New Delhi: Domestic equities on Wednesday witnessed selling pressure amidst intensifying conflict in the Middle East and worries of a prolonged high-interest rate regime after a better-than-expected US retail sales, says Siddhartha Khemka, Head – Retail Research, Motilal Oswal Financial Services.
Nifty opened flat but soon drifted into red and closed near day’s low at 19671 levels with loss of 140 points (-0.7 per cent).
Broader market too fell with Midcap100 and Smallcap100 down 0.9 per cent and 0.3 per cent respectively.
Except Auto and Pharma, all the sectors ended in red. Bank Nifty was the biggest loser with decline of 1.2 per cent. Pharma sector saw buying interest given its defensive nature and on expectation of healthy earnings delivery, he said.
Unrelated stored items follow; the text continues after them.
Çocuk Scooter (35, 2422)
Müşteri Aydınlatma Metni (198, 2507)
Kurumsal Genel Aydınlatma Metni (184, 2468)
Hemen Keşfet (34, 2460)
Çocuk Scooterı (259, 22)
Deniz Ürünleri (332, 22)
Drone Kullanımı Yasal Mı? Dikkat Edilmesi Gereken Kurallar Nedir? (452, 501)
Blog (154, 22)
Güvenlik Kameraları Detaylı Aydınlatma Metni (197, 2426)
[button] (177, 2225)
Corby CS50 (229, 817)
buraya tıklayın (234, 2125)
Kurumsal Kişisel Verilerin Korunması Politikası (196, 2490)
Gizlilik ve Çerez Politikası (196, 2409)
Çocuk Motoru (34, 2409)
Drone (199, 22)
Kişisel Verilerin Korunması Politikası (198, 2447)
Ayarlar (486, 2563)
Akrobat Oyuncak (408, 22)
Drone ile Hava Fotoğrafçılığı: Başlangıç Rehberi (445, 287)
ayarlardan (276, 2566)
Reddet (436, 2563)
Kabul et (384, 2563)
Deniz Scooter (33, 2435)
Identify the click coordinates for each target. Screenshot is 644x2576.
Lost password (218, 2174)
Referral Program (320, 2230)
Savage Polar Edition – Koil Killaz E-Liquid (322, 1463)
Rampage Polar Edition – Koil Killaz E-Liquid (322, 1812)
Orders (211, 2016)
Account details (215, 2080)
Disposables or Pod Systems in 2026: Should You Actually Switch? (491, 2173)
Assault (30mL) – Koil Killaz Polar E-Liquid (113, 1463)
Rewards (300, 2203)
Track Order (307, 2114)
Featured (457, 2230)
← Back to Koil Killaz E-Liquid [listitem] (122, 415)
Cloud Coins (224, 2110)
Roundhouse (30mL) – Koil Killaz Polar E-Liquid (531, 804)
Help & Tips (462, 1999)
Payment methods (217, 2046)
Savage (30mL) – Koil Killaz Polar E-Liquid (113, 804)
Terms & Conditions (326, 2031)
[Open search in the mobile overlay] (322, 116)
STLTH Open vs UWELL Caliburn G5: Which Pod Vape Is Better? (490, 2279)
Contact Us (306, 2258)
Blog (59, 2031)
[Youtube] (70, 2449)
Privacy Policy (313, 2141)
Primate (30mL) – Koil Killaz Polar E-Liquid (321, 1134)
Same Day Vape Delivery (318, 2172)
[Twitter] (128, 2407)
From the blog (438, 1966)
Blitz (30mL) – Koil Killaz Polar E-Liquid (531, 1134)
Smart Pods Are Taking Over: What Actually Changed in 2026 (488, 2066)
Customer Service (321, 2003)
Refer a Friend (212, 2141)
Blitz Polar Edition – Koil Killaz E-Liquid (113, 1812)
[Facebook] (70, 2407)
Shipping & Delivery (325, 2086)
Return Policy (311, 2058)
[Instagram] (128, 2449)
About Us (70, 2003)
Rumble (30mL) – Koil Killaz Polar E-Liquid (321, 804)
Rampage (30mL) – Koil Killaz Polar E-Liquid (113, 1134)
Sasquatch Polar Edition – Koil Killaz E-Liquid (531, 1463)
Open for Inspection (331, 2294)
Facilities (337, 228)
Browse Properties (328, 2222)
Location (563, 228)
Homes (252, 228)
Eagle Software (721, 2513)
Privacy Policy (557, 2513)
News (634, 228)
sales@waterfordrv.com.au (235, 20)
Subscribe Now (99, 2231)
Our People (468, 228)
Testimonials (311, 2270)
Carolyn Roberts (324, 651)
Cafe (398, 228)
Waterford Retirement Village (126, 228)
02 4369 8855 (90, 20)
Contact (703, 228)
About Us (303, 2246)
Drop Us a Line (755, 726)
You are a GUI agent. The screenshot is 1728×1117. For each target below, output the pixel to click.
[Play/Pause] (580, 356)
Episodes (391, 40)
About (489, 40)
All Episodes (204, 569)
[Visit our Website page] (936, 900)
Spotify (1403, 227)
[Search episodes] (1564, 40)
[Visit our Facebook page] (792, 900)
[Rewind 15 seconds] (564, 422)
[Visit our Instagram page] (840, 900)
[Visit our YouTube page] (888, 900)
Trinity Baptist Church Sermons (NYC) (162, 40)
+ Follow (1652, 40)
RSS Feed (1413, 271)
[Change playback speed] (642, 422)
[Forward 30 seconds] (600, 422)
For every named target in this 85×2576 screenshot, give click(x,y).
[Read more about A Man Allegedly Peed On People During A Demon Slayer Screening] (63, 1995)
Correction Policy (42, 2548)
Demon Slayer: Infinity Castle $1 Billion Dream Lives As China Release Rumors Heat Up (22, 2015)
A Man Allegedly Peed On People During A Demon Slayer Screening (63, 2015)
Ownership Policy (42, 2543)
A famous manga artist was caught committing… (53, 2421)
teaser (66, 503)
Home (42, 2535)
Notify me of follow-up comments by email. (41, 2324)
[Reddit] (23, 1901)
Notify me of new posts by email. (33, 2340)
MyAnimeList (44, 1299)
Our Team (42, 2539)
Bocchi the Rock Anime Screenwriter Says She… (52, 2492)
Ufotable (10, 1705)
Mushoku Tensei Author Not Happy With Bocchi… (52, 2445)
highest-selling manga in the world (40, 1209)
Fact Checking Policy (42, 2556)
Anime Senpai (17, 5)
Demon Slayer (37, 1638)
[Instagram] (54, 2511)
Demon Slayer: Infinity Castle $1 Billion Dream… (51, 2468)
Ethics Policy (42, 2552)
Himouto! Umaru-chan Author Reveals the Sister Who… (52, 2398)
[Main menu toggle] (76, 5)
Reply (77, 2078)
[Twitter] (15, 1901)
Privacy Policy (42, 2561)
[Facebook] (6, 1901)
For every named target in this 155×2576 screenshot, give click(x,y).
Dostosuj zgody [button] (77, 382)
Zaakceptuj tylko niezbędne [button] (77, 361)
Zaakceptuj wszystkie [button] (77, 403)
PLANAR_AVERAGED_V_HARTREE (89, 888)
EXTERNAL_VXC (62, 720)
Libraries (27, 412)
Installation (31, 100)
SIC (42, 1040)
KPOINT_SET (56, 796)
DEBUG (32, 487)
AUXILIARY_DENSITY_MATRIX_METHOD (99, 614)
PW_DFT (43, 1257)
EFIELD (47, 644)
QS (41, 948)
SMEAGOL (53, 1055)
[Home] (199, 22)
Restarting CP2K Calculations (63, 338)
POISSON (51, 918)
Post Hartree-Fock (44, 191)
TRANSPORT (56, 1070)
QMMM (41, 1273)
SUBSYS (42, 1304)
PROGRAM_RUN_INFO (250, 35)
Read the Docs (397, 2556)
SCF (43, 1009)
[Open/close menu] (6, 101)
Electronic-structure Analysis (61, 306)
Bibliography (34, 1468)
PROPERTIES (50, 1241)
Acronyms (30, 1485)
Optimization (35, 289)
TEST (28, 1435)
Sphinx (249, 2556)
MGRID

Going ahead, the market may witness pressure in near term as the commodity prices of Brent crude and gold surged to 1-month high while US 10-Year bond yield spiked to 16-year to above 4.8 per cent. Investor sentiments would be subdued till the tension between Israel-Gaza subsides. But we expect stock specific actions to continue as more and results get declared, he added.
Tomorrow (Thursday) FMCG would be limelight as heavyweights HUL, ITC & Nestle would be declaring their numbers. Midcap IT companies too would be in focus with Cyient, Coforge & Mphasis numbers due tomorrow while Havells and Voltas Q2 results would keep action in consumer durables, he said.
Vinod Nair, Head of Research at Geojit Financial Services said profit booking ensued in Indian markets, spurred by weak global sentiments and escalating Middle East tensions. A sudden rise in the tension has led to instability in energy prices; Brent prices rapidly rose above $92.5 by the day’s closing time.
While the US bond yields was cautiously placed, awaiting the FED chair’s speech. The initial Q2 earnings disappointments by the IT & financials sector may have prompted attention in the domestic markets. All these all factors are presumed to be a knee jerk reaction as the total outlook on domestic market is stable, underpinned by healthy Q2 result forecast and favourable fiscal position, he said.